What you need to do:
Through to the final line, write out the records below exactly, omitting any images they contain.

Supplied information:

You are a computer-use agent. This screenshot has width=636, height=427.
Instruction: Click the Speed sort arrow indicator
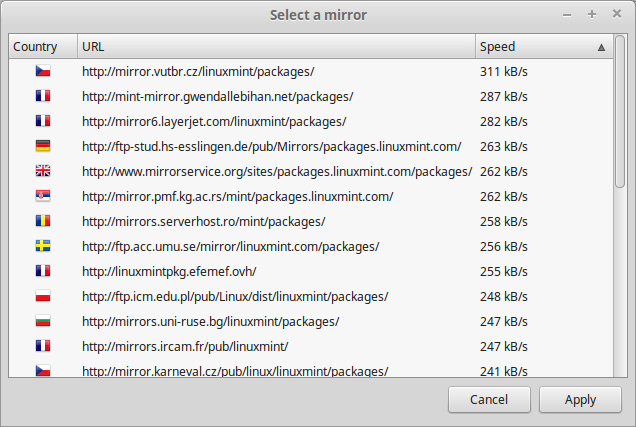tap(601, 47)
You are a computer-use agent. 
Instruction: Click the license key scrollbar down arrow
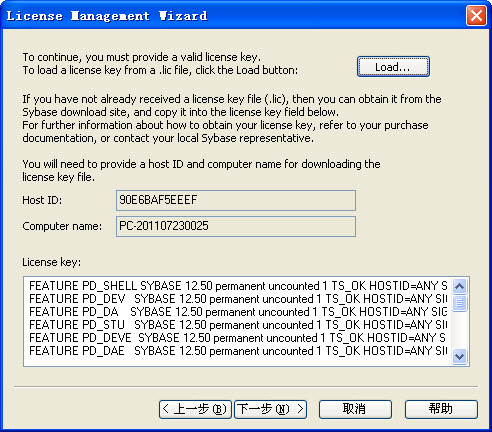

Answer box:
You are a computer-use agent. This screenshot has width=636, height=427.
Instruction: Click the Speed sort arrow indicator
tap(601, 47)
You are a computer-use agent. 
Instruction: Click the license key scrollbar down arrow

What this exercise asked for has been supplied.